Screenshot grounding data
----

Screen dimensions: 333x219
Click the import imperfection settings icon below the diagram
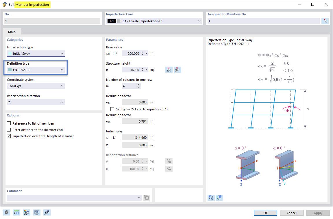[211, 197]
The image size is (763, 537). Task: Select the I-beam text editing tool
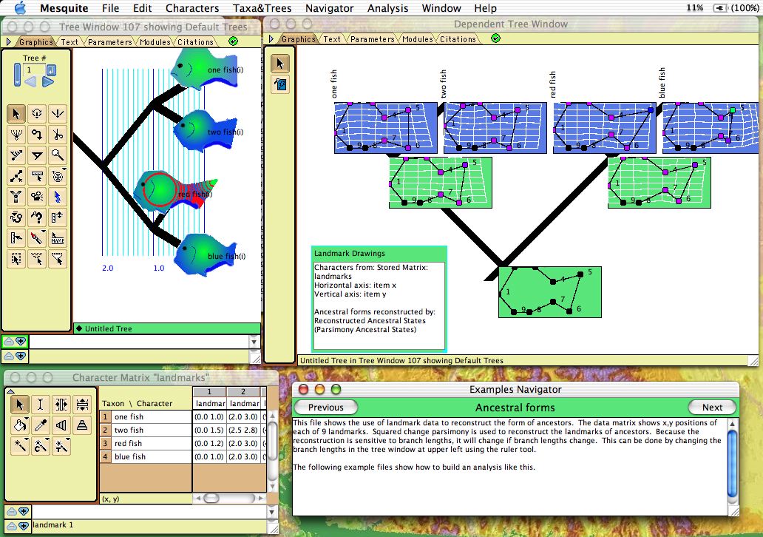40,405
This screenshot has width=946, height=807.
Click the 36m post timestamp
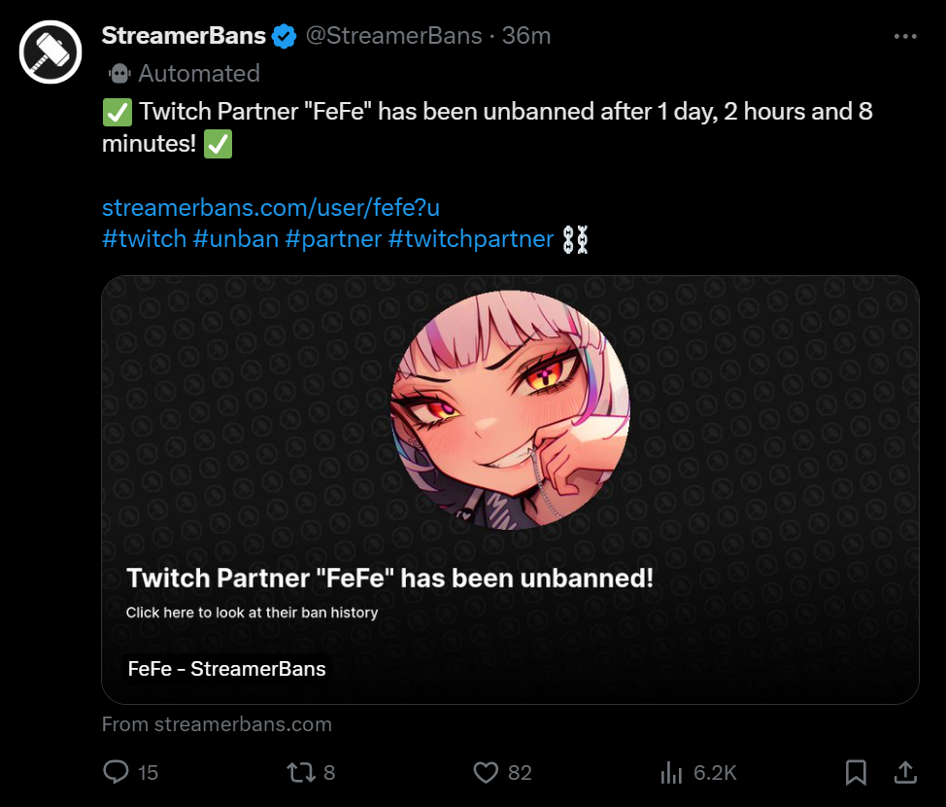point(526,36)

----

What the task asks -
Print the records again exactly. Skip every picture.

Solved problem -
Screen dimensions: 333x219
Click the import imperfection settings icon below the diagram
[211, 197]
The image size is (763, 537). Task: Select the I-beam text editing tool
40,405
This screenshot has width=946, height=807.
Click the 36m post timestamp
point(526,36)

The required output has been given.